_EXERCISE GOAL_
Could you copy every record below exactly, leaving out the pictures?

_RECORDS FOR THIS EXERCISE_
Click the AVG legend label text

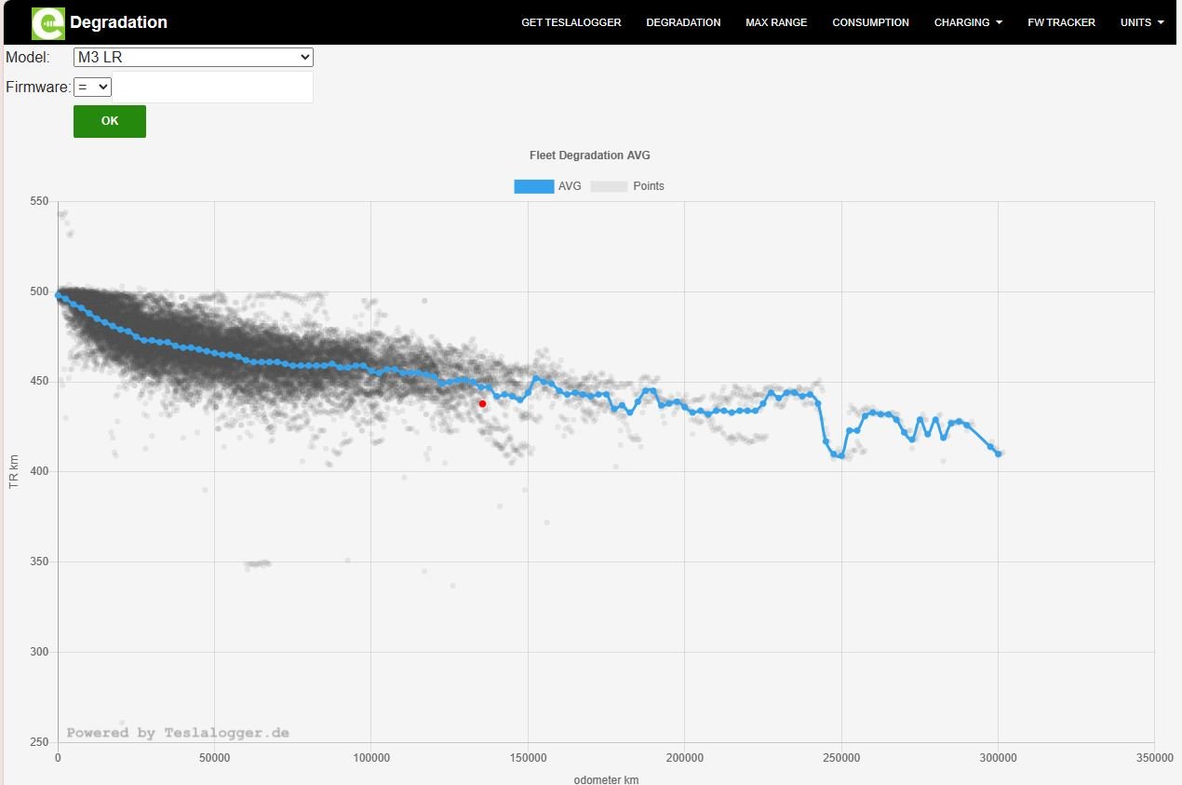570,186
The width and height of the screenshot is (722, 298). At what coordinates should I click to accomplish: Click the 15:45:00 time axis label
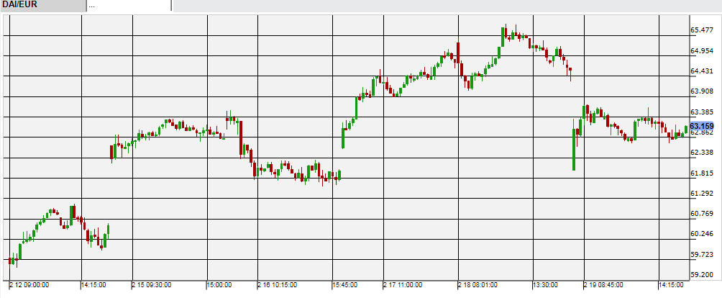pos(350,285)
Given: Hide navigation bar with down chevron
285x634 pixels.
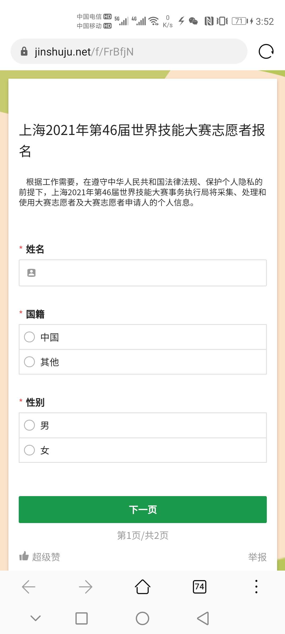Looking at the screenshot, I should click(36, 618).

_WRITTEN ANSWER_
Click the AVG legend label text

570,186
The width and height of the screenshot is (722, 298). At what coordinates should I click to accomplish: Click the 15:45:00 time axis label
pos(350,285)
Given: Hide navigation bar with down chevron
285x634 pixels.
Looking at the screenshot, I should click(36, 618).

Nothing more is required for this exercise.